May 25, 2010

Britain’s “impregnable fortress” surrendered to the Japanese on 15 February 1942. Churchill called it “the worst disaster and largest capitulation in British history”; but in July 1942, five months after the fact, WSC said: “I have never made any predictions, except things like saying Singapore would hold out. What a fool and a knave I should have been to say it would fall.” Our 2007 Vancouver conference considered: just how “impregnable” was the “fortress”? Could it have been saved? What did Winston Churchill know, and when did he know it?

 

1. Hope is Not a Strategy

2024 International Churchill Conference

Join us for the 41st International Churchill Conference. London | October 2024
More

by Richard M. Torre

 

Mr. Torre is chairman of Dartmouth Associates, a merchant and investment bank. He assisted in establishing the USS Missouri National Monument, the New Orleans D-Day National Museum, and the World War II Memorial.

 

 

 

They grouped together about their chief

And each looked at his mate

Ashamed to think that Australian men

Should meet such a bitter fate.

And black was the wrath in each hot heart

And savage oaths they swore

As they thought of how they had all been ditched

By “Impregnable” Singapore.

Dame Mary Gilmore, Australian Poet

 

 

When Christopher Hebb snookered, I mean invited, me here this morning, it was to debate Bill Ives, the Centre’s most recent past president. Bill, Chris and I agreed to a “spirited, no holds barred” format, the bloodthirsty Hebb wanting body parts on the floor.

 

I was temporarily relieved when Bill Ives was compelled to withdraw.
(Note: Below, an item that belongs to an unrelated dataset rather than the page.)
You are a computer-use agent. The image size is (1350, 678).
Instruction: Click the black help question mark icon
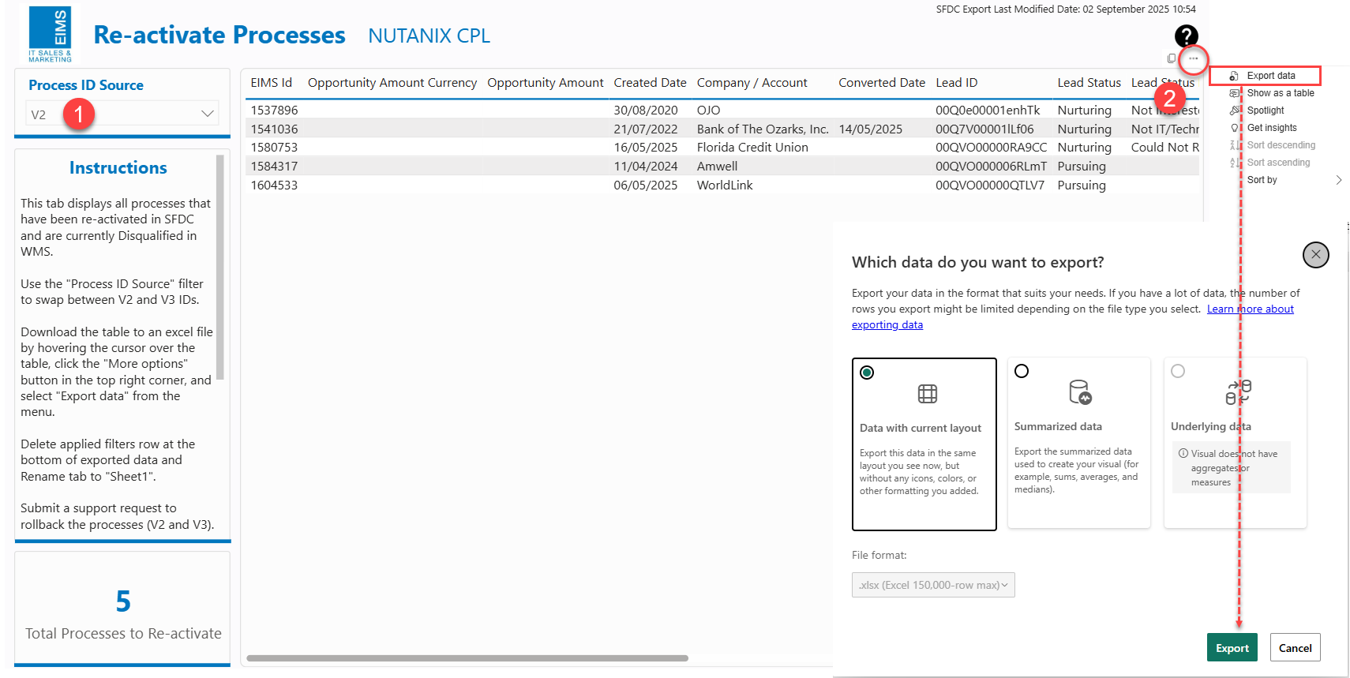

Being skewered by a litigator from Chicago is not high on my personal wish list. Relieved, that is, until I read Professor Raymond Callahan’s  CV. I was convinced that my only defense would be a sudden case of pneumonia. Hebb got wind of my plot and bribed my wife to force-feed me vitamins. Frankly, it was more effective than anything Britain did in South East Asia between the two world wars. My plot was foiled and I am here.

 

But I’ve come to see that I have a second line of defense for my position that Singapore had to fall. It can be summarized in five words: Hope is not a strategy.

 

In the sixty-five years since the fall of Singapore, many excellent works have emerged, several by my opponent. Typewriters were clanging before 1942 was out, espousing theories, reporting facts and concocting fairy tales as to why it took only seventy days for these little yellow men with buck teeth, poor vision and limited understanding of the modern world (the contemporary cartoonist image) to humble mighty Britain and its regional satellites, India and Australia.

 

Perhaps the best of these was written in 1971 by Gen. S. Woodburn Kirby, official British military historian, in his posthumously published Chain of Disaster. Kirby posited that there was a linking of responsibilities from 1921 until the collapse of  Singapore in 1942. It was the political, economic, military and leadership failures, all compounded, which doomed the island fortress in the opening weeks of 1942.

 

In this and dozens—no hundreds—of works, there is a central theme: the hope that the Royal Navy would steam to the rescue. That is—as long as the Japanese didn’t have the temerity to strike at an inopportune moment, like when Britain’s finite resources were deployed elsewhere, such as the Mediterranean and Atlantic.

 

Indeed, Professor Callahan will affirm this view. In his outstanding book, The Worst Disaster: The Fall of Singapore, Ray stated: “The basic fact was that Britain after 1918 was no longer able and, perhaps, no longer willing, to defend her world position built up in the Victorian era. Churchill could not alter this. What he did was to see clearly that Britain could fight one war, or lose two.”

 

So, as you can see there is really no debate at all. The simple answer is “Yes,” Singapore had to fall. Just as its sponsor state, Britain, disintegrated as a world power after three hundred years, its chattel Singapore was equally doomed. From Pax Britannia’s apex in 1900 to a hollowed out shell by 1918 and a fiction by 1942, the jig was up, and all the world could see—especially the Asiatic world.

 

The disintegration of empires gets very sloppy. Ambiguity abounds. There’s no lack of culpable individuals and incidents that can be blamed.

 

Singapore was but a single tile in a mosaic, strategically, logistically and tactically indefensible in an age when isolated, fixed fortifications were obsoleted by technology and mobility.

 

A dozen summarizing points:

 

1. Singapore was not and could not be an “impregnable fortress” by any definition. This wasn’t the 1800s and this wasn’t Khartoum.

 

2. If Singapore were so critical to the British Empire, then having the “B” Team of Commander-in-Chief Far East Robert Brooke-Popham (relieved during the Battle for Malaya) and General Arthur E. Percival (British commander at Singapore) in charge was incomprehensible. Neither was Chinese Gordon and both were completely overmatched by Japan’s General Yamashita.

 

3. For a litany of reasons, many economic, the defenders were ill-equipped. Even the air defense strategy, which succeeded the naval defense, was starved and never approached the presumed requirement of 336 modern aircraft (there being on hand but 180 obsolete Buffalos and Wildebeests).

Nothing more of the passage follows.